Right, glass refreshed, onwards! Only connect, said EM Forster. Great … the question is, what to what? Duh, you’d have to be stupid not to know the answer … everything to everything else. We can do this stuff. The elephant in the room is death … and who doesn’t love elephants, with their long memories and touching graveyards? Pun intended …

Our awareness of the Grim Reaper is universal. It binds us together. Birth, taxes, death. Get used to it. Unless you tried to buck the common trend in Panama, or wherever. My dad was a tax inspector. He was proud that he helped shift the burden from poor to rich. To live in a land was to accept its rules, to feel honoured that you could contribute to the fairness that made your nation great. To honour the spirit of the law as well as its letter.

I didn’t always get on with my dad. To be honest, he was a bit of a cold fish. His own dad was lost at sea in WW1 … which of us isn’t affected in some way or another by that appalling conflagration? … so without a role model himself, he wasn’t that great a dad. Plus there was that big generation gap in the 60s … we were something new, man! My mum took dad to the musical Hair and he wasn’t comfortable with hippies crawling all over him on their way to the stage although my mum was up for anything. He and mum had their problems and for a while I was piggy-in-the-middle so dad was hard to get on with.

With the benefit of hindsight, though, my dad was spot on when it came to the morality of taxation.

Where was I? Oh yes, death. Our common knowledge of death binds us like nothing else. Some fantasise about an afterlife, but what if this is it? An all-too-brief window of wonderfulness? Doesn’t that make it all the more precious?

I’m 67. Who knows how much longer I’ve got? As they say, I’ve had a good innings. My generation is probably the luckiest ever to have lived. Free cod-liver oil and orange juice on the NHS, no war, no obesity after rationing and before fast-food, the mind-expanding experience of rock’n’roll and all that entailed, full employment, the sexual revolution … I’m starting to bore myself, need I go on?

Waddya mean, pour another drink you old soak? I told you this would be uncensored. A friend of mine once said I had a shopping-bag mind. By this he meant I no sooner made one point than I would answer it myself much as a supermarket shopper would pluck items from here, there and everywhere. Probably comes from the observation of my parents’ incessant arguments … one long argument, as it happens. I’m painfully aware of both sides of every question.
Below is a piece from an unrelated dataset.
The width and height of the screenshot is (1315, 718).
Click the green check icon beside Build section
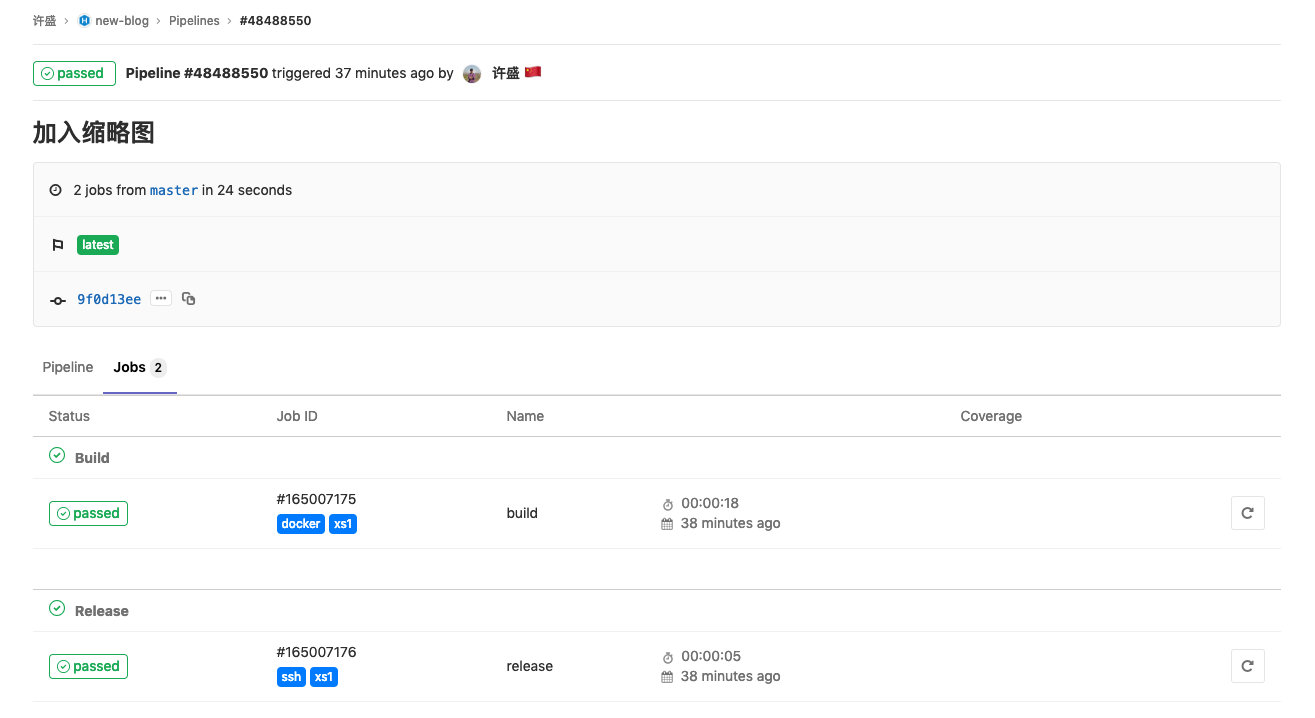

Right, where were we? The CD has ended, time for another. What’s it going to be? I have a big collection. Another random choice. I bet you can hardly wait.

Can. Ego Bamyasi. Life is good, each day borrowed from nowhere, the music continuing as long as it can. Joke, haha. Gallows humour is all we have. Best make the best of it. Seriously, though, the sweet thing about not believing in the sweet hereafter is that here and now is all the sweeter.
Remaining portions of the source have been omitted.